Light micrographs of pepstatin A-treated bovine and equine Babesia parasites in an in vitro culture. Micrographs were taken on day 3 of the experiment. B. bovis: control (A) and 25 μM pepstatin A (B). B. bigemina: control (C) and 50 μM pepstatin A (D). B. caballi: control (E) and 5 μM pepstatin A (F). B. equi: control (G) and 5 μM pepstatin A (H). Drug-treated cultures showed a higher number of degenerated parasites than control cultures. Scale bars = 10 μm.

Figure 3.

Inhibitory effects of different concentrations of mefloquine on the in vitro growth of Babesia bovis (A), B. bigemina (B), B. caballi (C), and B. equi (D). Diminazene aceturate (Di) and tetracycline hydrochloride (T) were used as positive controls. Each value represents the mean ± SD for experiments performed in triplicate.
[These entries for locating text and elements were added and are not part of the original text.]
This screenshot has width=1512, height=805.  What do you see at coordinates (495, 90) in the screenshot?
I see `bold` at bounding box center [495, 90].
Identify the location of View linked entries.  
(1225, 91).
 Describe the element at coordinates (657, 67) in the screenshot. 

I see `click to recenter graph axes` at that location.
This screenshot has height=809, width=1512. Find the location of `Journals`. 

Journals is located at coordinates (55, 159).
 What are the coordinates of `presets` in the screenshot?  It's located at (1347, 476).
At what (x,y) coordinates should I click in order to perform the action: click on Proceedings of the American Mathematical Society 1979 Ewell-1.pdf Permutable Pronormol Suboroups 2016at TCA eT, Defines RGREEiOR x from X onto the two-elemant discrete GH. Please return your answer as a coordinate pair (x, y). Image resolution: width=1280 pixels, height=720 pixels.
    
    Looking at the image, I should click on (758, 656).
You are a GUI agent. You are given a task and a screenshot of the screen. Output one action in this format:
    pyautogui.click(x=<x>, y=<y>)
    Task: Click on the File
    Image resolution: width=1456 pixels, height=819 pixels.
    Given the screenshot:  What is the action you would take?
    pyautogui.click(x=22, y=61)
Curves represent the results of one representative experiment of three separate replicates. *Statistically significant differences (P < 0.05, by Student's t-test) between the drug-treated cultures and control cultures. DMSO = dimethylsulfoxide.

Figure 4.

Light micrographs of mefloquine-treated bovine Babesia parasites in an in vitro culture. Micrographs were taken on day 3 of the experiment. B. bovis: control (A) and 1 μM mefloquine (B). B. bigemina: control (C) and 1 μM mefloquine (D). B. caballi: control (E) and 1 μM mefloquine (F). B. equi: control (G) and 1 μM mefloquine (H). Drug-treated cultures showed a higher number of degenerated parasites than control cultures. Scale bars = 10 μm.

Figure 5.

Inhibitory effect of combinations of pepstatin A and mefloquine (2.5 mg/kg of each and 5 mg/kg of each), pepstatin A (5 mg/kg), and mefloquine (5 mg/kg) on the in vivo growth of Babesia based on observations obtained for four mice per experimental group. Each value represents the mean ± SD. * = statistically significant differences (P < 0.05, by Student's t-test) between the treated groups and the control group. ↔ = time of inoculation or control reagent (dimethlysulfoxide) application of intraperitoneal pepstatin A, mefloquine, or a combination of pepstatin A and mefloquine.